> [PROVIDED PASSAGE]
::::::::

# luec eggs



## frogmanchu (Feb 18, 2011)

Well, to make a long story short. i took my kids to my moms and when i got back I had four lil luec eggs in my hut. So glad i finally got a pair to breed! YAY!


----------



## Woodsman (Jan 3, 2008)

Congratulations! You are well on your way to being overwhelmed with tadpoles!

Take care, Richard.


----------



## red91wing (Jun 4, 2011)

Nice! Keep us updated


----------



## frogmanchu (Feb 18, 2011)

thanks guys and pics and updates will be posted soon. Can't wait for more


----------



## frogmanchu (Feb 18, 2011)

will have pics of eyes up tomorrow. As for roght now i can see the tiny little bodies of the tads growing. How long will it take for the first morph from egg to tad?


----------



## MidnightFruitPunch92 (Jun 26, 2011)

Wow, Concrats!!! Can't wait till I get my luce next month. Best of Luck.


----------



## jeosbo01 (Mar 1, 2004)

frogmanchu said:


> will have pics of eyes up tomorrow. As for roght now i can see the tiny little bodies of the tads growing. How long will it take for the first morph from egg to tad?


Normally around 2 weeks from egg to tad and about 2 months from tad to froglet. It usually takes a little less than a week to start seeing tad bodies in the eggs, without seeing pics I would say that you are a little under half way to hatching.


----------



## frogmanchu (Feb 18, 2011)

okay trying to up load pics now. I can see the bodies of the three of them on top of the yoke. They look like little black stick pens


----------



## frogmanchu (Feb 18, 2011)

pic of the eggs on tuesday


----------



## frogface (Feb 20, 2010)

Congrats!

My leuc has been calling but as soon as he has the female's attention he stops and goes away. She is *very* fat with eggs. Soon she'll probably tackle him and drag him into the cocohut.


----------



## frogmanchu (Feb 18, 2011)

lol i know how that is. It took 6 months before they bred this time


----------



## frogmanchu (Feb 18, 2011)

update tads aren't moving today hope they didnt die. they where very active today and then nothing.


----------



## WendySHall (Aug 31, 2010)

Don't give up on them yet... and DON'T throw them away!
I've found that the tads in eggs can be VERY stubborn little things...when you want them to move, they will refuse. Doesn't matter whether you wiggle them, tap them on the table, drip water on them, etc. (seriously...I've done this in fear they were dead.) Just give them time and keep them damp but not submerged. More likely than not, being this far along, they're fine.

Congrats again!


----------



## frogmanchu (Feb 18, 2011)

Thanks Wendy. I talk to Lisa and she said the same thing lol. I pushed on the egg case to see and one wiggled. This is my first set so i just want life hahahah


----------



## SavannaZilla (Jan 19, 2011)

Once they hatch, raising tads is really fun. I have raised a lot of tads. It is really rewarding to see them morph out. And one thing I have learned, along with Wendy, is not to give up on eggs, in any herp, or tads.

::::::::

> [RAW DATA]
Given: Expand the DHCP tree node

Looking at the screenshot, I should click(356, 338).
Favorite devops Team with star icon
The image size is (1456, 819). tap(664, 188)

::::::::

> [REQUIRED TASK A]
Answer these about the forum thread on luec eggs, one line each:
(i) How many eggs did frogmanchu find in the hut?
(ii) According to jeosbo01, about how long does it take to go from tad to froglet?
(iii) How did WendySHall say the eggs should be kept while waiting?
> [REQUIRED TASK B] Quote the part of the forum thread on luec eggs that opens with the words containing "Normally around 2" and closes with "way to hatching.".

> [EXERCISE SOLUTION A]
(i) Four.
(ii) About 2 months.
(iii) Damp but not submerged.

> [EXERCISE SOLUTION B]
Normally around 2 weeks from egg to tad and about 2 months from tad to froglet. It usually takes a little less than a week to start seeing tad bodies in the eggs, without seeing pics I would say that you are a little under half way to hatching.